Dataset rows
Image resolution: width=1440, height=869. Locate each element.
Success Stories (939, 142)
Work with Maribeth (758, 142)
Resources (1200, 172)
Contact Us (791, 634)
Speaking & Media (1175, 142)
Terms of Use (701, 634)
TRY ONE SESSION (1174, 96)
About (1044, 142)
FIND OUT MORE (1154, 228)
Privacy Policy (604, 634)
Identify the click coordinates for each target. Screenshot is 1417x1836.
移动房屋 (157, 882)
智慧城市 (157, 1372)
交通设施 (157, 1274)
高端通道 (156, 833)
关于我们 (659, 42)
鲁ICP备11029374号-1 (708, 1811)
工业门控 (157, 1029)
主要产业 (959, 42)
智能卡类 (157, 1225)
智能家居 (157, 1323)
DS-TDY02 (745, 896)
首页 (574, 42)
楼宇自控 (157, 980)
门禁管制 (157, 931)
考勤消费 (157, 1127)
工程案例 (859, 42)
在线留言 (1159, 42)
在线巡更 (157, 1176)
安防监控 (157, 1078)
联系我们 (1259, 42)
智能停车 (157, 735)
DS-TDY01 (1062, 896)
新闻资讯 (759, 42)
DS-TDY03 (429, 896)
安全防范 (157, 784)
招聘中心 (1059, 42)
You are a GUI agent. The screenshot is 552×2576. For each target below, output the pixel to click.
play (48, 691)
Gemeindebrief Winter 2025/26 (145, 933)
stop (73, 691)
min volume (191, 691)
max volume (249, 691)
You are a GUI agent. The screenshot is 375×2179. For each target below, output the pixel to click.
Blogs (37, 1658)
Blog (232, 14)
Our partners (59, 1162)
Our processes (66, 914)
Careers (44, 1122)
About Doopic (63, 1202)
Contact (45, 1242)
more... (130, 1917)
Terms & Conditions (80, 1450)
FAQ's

**Work to complete**
Update everything from the row containing "Blog (232, 14)" down to the final row, replacing "Careers" with "Jobs". Reproduce only those rows, with nothing else altered.

**Expected answer**
Blog (232, 14)
Our partners (59, 1162)
Our processes (66, 914)
Jobs (44, 1122)
About Doopic (63, 1202)
Contact (45, 1242)
more... (130, 1917)
Terms & Conditions (80, 1450)
FAQ's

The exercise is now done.